Union minister Manish Tewari countered the BJP's onslaught saying the main concern for Indian voters was whether they should be voting for a person who backs unauthorised state surveillance on "mothers, sisters and daughters".
"There is a difference between surveillance and security. They are trying to fool people about it," he said.
Two news portals recently claimed Modi aide Amit Shah had asked a senior IPS officer to put the woman under surveillance in 2009.
Tewari told reporters in Goa his party will not demand Modi's resignation as "we should ask resignation from that person who has got some morality, shame and etiquette".
"If he had to submit his resignation he would have given it after the 2002 (Godhra) massacre," Tewari said.
It appears the issue will simmer for some time, especially after home minister Sushilkumar Shinde said security agencies were collecting information on the whole issue and a probe could be ordered if needed.
The NCW meanwhile asked the Gujarat government to probe the snooping charges, while asking the woman's father to come the forefront and clarify the matter.

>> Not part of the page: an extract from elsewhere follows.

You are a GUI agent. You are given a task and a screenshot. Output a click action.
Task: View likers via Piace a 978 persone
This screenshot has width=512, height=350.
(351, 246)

The NCW wants the Gujarat government to explain whether due process was followed before orders were given to put the woman under 24x7 state surveillance; it has requested Shinde to institute a probe into the surveillance; while it wants the woman’s father to confirm the authenticity of the letter believed to have been sent by him to the NCW on Tuesday.
In the letter, the woman’s father says that his request to Modi to keep an eye on his daughter was done with her knowledge while requesting no further pursuance of the matter.
“We have sent notice to the Gujarat home minister, chief secretary and Amit Shah who was home minister in 2009 when the snooping took place to probe under what circumstances orders were passed, if it violated constitutional rights of privacy and whether state machinery was misused for the purpose,” Nirmala Samant Prabhavalkar told HT.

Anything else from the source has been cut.